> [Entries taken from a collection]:
________________________________________

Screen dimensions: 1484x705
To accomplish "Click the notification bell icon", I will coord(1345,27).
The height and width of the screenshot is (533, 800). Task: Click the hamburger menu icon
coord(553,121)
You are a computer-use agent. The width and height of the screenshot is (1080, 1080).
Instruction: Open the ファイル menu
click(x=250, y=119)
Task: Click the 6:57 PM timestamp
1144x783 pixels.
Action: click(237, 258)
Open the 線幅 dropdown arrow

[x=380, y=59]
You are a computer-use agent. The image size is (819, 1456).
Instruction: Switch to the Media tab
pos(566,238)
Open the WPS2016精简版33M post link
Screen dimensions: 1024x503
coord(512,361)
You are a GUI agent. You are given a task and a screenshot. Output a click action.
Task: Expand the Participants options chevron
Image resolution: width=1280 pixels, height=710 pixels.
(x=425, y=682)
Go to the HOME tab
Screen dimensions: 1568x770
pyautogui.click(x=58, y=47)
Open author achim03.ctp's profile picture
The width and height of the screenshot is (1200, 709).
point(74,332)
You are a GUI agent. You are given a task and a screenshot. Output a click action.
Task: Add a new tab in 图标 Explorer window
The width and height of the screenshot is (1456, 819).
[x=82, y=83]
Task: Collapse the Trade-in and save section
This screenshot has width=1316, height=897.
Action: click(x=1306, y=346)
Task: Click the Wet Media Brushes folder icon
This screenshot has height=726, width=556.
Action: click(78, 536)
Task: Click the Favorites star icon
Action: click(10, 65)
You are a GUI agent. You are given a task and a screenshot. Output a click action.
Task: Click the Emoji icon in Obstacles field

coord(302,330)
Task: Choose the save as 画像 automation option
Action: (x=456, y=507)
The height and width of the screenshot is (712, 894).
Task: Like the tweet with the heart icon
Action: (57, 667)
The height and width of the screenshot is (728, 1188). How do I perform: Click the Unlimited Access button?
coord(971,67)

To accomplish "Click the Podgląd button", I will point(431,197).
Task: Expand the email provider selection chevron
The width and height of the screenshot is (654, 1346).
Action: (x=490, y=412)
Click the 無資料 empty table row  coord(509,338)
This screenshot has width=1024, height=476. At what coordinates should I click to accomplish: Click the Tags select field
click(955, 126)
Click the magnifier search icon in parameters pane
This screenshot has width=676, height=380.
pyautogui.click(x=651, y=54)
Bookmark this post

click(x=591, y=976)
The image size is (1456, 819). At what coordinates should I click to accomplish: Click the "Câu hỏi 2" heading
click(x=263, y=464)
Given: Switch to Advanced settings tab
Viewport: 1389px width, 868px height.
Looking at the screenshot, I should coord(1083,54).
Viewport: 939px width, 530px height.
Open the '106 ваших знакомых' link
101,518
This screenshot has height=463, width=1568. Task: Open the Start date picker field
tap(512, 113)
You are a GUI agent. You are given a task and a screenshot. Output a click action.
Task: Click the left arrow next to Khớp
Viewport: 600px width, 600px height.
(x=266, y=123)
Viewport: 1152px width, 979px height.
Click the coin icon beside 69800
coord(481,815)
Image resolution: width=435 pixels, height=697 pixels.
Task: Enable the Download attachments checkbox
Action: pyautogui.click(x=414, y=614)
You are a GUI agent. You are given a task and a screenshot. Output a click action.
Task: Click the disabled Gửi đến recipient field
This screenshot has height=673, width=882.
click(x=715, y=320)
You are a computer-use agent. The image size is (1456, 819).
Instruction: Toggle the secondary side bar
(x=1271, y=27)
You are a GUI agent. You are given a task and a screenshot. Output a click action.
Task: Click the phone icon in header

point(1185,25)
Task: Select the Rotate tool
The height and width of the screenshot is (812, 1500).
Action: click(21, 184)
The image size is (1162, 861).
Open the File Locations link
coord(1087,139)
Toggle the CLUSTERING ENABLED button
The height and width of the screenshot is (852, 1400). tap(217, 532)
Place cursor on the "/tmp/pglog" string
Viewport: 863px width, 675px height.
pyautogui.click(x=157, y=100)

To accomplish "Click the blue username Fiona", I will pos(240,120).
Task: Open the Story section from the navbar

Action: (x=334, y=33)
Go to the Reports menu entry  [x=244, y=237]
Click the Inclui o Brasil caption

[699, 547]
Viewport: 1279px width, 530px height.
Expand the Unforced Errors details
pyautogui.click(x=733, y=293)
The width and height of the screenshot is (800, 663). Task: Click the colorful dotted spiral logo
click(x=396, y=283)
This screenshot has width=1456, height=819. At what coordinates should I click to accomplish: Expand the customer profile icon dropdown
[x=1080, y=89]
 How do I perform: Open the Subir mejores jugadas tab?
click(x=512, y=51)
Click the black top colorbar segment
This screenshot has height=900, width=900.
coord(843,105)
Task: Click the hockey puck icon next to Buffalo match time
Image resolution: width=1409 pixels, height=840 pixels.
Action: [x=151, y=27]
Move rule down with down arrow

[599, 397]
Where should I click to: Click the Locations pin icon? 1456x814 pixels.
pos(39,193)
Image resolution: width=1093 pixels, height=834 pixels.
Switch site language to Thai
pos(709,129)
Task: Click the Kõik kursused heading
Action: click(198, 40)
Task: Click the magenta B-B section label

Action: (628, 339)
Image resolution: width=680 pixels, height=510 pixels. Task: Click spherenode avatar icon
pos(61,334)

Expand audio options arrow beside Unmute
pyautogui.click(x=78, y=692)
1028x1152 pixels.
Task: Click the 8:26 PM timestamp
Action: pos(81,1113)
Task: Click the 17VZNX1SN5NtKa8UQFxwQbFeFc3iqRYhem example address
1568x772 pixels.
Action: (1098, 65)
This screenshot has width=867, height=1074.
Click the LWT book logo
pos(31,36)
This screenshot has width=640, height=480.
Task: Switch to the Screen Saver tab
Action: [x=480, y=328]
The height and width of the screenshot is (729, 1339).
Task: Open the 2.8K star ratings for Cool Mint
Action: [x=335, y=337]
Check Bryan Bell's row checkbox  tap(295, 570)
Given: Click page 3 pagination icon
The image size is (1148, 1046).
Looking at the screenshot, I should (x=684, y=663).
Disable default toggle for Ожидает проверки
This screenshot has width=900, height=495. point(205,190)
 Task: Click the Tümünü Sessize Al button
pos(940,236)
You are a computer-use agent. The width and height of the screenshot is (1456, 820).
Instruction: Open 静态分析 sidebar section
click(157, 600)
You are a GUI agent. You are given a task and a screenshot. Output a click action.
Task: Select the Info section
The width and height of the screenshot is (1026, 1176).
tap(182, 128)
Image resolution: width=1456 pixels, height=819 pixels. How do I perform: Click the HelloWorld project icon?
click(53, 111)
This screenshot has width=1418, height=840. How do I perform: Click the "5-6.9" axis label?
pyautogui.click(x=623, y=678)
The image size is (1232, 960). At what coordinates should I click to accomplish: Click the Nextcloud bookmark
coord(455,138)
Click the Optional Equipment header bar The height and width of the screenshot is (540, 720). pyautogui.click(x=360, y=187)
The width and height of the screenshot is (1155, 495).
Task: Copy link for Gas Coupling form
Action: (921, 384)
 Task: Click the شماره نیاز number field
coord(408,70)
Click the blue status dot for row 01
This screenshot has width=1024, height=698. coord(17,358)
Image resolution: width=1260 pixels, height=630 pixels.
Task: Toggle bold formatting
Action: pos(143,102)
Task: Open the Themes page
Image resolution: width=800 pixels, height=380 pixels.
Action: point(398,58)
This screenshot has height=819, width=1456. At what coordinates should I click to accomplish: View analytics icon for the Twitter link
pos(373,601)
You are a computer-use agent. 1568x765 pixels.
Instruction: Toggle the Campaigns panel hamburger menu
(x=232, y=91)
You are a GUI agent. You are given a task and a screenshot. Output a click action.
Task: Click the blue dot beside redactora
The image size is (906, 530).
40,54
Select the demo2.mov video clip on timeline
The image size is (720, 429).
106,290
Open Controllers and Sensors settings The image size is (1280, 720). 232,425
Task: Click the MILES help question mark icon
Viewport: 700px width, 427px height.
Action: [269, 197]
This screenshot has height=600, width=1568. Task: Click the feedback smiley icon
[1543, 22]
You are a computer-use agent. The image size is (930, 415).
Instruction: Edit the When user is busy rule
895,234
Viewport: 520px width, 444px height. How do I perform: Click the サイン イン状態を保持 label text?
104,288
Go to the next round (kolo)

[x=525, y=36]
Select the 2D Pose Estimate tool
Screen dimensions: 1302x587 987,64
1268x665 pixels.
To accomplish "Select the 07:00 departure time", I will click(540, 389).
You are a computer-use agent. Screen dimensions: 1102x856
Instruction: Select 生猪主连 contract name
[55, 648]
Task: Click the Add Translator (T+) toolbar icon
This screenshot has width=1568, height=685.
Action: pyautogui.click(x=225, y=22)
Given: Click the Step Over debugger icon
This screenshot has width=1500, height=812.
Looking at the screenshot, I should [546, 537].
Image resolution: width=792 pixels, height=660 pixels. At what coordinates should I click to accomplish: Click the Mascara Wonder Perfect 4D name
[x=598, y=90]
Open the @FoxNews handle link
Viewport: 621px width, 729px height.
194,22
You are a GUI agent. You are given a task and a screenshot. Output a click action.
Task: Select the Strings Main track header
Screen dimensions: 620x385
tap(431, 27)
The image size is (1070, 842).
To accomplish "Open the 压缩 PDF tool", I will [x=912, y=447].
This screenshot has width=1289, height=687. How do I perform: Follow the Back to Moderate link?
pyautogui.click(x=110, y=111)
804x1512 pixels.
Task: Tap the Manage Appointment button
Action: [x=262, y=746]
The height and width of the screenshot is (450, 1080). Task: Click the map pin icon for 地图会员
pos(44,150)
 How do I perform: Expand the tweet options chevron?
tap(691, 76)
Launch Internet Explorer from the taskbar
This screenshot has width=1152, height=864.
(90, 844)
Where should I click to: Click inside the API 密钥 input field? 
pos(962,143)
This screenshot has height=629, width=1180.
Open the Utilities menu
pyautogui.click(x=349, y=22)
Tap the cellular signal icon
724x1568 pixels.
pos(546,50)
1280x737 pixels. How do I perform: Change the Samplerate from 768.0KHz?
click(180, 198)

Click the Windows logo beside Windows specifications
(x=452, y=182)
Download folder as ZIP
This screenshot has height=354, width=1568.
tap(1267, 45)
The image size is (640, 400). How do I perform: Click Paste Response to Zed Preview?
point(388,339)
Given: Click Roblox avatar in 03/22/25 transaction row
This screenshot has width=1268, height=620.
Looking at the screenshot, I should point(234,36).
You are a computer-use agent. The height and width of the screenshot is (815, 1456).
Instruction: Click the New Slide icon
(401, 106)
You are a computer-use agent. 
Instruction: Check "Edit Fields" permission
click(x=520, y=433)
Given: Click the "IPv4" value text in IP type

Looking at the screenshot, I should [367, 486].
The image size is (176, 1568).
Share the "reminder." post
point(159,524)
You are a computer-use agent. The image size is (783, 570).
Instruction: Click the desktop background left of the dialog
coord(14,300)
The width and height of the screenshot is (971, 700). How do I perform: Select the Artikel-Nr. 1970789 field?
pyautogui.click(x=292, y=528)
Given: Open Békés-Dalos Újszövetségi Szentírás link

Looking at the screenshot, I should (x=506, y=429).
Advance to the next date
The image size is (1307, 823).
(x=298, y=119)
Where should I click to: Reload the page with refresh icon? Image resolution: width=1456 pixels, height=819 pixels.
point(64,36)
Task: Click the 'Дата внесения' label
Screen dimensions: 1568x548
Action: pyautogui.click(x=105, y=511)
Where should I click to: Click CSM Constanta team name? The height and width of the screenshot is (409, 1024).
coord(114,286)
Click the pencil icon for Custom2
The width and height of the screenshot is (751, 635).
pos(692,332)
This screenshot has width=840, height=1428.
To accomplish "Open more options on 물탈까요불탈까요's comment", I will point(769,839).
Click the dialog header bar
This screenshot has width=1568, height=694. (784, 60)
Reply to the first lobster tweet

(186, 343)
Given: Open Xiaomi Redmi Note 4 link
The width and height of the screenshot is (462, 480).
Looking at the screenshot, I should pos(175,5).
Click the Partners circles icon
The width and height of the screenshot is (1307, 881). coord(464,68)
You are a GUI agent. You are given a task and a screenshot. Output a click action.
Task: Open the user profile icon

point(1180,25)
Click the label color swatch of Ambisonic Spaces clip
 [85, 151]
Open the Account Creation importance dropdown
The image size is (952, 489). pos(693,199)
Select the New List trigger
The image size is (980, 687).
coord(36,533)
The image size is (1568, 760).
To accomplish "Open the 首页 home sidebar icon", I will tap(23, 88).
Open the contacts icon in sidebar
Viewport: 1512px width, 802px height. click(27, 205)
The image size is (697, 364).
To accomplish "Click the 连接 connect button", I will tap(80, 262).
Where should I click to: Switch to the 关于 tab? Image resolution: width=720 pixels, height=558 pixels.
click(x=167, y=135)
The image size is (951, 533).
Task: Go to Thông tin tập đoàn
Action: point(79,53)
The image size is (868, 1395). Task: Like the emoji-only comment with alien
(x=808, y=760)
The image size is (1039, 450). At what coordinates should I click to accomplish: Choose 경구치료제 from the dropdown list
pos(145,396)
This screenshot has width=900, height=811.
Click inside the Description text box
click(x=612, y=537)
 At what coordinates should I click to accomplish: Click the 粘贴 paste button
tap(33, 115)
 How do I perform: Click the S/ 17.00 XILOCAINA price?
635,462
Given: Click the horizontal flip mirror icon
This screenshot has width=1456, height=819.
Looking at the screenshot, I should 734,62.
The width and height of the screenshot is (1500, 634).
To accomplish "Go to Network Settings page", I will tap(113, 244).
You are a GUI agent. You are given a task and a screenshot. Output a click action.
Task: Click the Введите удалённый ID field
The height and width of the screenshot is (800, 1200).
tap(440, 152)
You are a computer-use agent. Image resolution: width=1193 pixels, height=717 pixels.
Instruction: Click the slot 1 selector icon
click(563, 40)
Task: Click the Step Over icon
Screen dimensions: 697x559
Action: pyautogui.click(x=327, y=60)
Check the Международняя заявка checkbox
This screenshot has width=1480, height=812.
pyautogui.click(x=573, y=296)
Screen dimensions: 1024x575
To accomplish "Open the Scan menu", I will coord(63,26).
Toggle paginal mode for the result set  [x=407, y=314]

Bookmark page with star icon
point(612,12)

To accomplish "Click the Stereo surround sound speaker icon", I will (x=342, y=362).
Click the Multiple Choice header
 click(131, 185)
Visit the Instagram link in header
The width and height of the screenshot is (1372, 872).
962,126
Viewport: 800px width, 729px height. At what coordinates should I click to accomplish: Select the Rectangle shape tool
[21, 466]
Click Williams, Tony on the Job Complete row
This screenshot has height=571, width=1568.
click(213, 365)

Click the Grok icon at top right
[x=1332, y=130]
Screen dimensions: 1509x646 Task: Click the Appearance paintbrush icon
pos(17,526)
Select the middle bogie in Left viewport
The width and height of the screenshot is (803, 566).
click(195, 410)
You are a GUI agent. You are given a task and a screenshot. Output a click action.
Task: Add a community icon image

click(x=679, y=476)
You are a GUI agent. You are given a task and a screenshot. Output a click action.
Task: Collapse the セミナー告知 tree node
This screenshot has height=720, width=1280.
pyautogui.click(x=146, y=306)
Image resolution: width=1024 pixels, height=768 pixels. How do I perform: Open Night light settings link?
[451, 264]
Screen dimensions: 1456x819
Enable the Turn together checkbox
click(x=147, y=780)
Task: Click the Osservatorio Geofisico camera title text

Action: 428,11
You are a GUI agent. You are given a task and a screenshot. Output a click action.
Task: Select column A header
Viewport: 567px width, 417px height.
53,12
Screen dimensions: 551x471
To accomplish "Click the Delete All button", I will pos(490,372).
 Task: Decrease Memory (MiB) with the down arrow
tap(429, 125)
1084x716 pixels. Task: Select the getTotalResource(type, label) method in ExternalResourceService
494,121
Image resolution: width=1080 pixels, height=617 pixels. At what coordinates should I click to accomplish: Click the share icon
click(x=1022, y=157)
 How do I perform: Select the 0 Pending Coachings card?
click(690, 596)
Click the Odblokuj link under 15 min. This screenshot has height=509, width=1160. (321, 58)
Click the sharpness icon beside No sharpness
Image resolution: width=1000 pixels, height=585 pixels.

________________________________________

> [THE EXERCISE]: Quote the entries above verbatim, starting at the line containing "Task: Click the 6:57 PM timestamp" and ending at the line containing "Action: (57, 667)".

> [SOLUTION TO THIS EXERCISE]:
Task: Click the 6:57 PM timestamp
1144x783 pixels.
Action: click(237, 258)
Open the 線幅 dropdown arrow

[x=380, y=59]
You are a computer-use agent. The image size is (819, 1456).
Instruction: Switch to the Media tab
pos(566,238)
Open the WPS2016精简版33M post link
Screen dimensions: 1024x503
coord(512,361)
You are a GUI agent. You are given a task and a screenshot. Output a click action.
Task: Expand the Participants options chevron
Image resolution: width=1280 pixels, height=710 pixels.
(x=425, y=682)
Go to the HOME tab
Screen dimensions: 1568x770
pyautogui.click(x=58, y=47)
Open author achim03.ctp's profile picture
The width and height of the screenshot is (1200, 709).
point(74,332)
You are a GUI agent. You are given a task and a screenshot. Output a click action.
Task: Add a new tab in 图标 Explorer window
The width and height of the screenshot is (1456, 819).
[x=82, y=83]
Task: Collapse the Trade-in and save section
This screenshot has width=1316, height=897.
Action: click(x=1306, y=346)
Task: Click the Wet Media Brushes folder icon
This screenshot has height=726, width=556.
Action: click(78, 536)
Task: Click the Favorites star icon
Action: click(10, 65)
You are a GUI agent. You are given a task and a screenshot. Output a click action.
Task: Click the Emoji icon in Obstacles field

coord(302,330)
Task: Choose the save as 画像 automation option
Action: (x=456, y=507)
The height and width of the screenshot is (712, 894).
Task: Like the tweet with the heart icon
Action: (57, 667)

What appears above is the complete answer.